O uso do protesto deve reduzir a inadimplência de 30% a 40%. O prazo de dois a três meses para serem percebidos os resultados, é estimado pelo presidente da CDL Manaus, Ralph Assayag.
“O resultado das empresas em Brasília foi de queda na inadimplência, e então elas reduziram os preços de venda de produtos. Isso é possível por conhecer os 3% de inadimplência, a empresa agrega este valor no produto”, conta Assayag.
Sobre o motivo para a adoção do mecanismo o gerente do Sisprot (Serviço Distribuidor de Título para Protesto), Arivan Nunes, comenta as vantagens para o credor. “Em regra, o retorno com o protesto é rápido. É mais eficaz que o envio de carta e motoboy. A solução costuma ser em cinco dias úteis”, disse.

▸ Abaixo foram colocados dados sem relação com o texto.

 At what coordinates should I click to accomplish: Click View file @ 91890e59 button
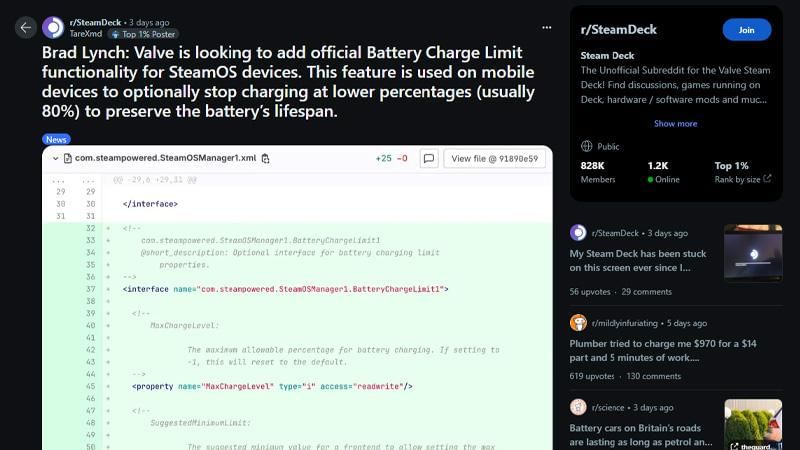click(494, 158)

O protesto deve passar a ser usado com maior frequência em Manaus com o serviço prestado pelo Protesta Fácil, conforme a avaliação do representante do Sisprot. “Muita gente desconhece o protesto e por isso não usa, como empresários com cheques sem fundos que não sabem o que fazer com eles. A CDL tem um leque grande de associados que devem procurar o órgão para ter auxílio do mecanismo para reaver os valores das dívidas”.
O Protesta Fácil surge do convênio entre a CDL-Manaus, FCDL-AM (Federação das Câmaras de Dirigentes Lojistas do Estado do Amazonas) e IEPTB-AM (Instituto de Estudos de Protesto de Títulos do Brasil – Seção AM) com base em experiência em Brasília.
Credor inadimplente
Desde a entrada da empresa, o inadimplente tem cinco dias para pagar as dívidas e a taxa do cartório para o registro do protesto. Este é o tempo até o protesto ser validado. Caso a dívida não seja quitada neste prazo, o pagamento somente pode ser feito ao credor que é o único que pode ordenar o cancelamento do protesto.
O devedor ainda fica com o nome sujo na praça. Diariamente os nomes dos protestados são atualizados com cadastro no SPC (Sistemas de Proteção ao Crédito) ou na Equifax (empresa que processa dados usados na análise de risco de crédito).
Para o inadimplente, além das dívidas ficam as custas do processo extra judicial. O devedor é cobrado da taxa do cartório para o registro do protesto, mais a meia taxa para o cancelamento do mesmo.
As taxas dos seis cartórios de Protesto de Letras do Amazonas são tabeladas e variam de acordo com a dívida. Para uma dívida de R$ 1.000, por exemplo, o inadimplente é cobrado por R$ 86,56 do protesto, mais a meia taxa para o cancelamento, R$ 43,28. Ao todo, para deixar a inadimplência os gastos chegam a R$ 1.129,84.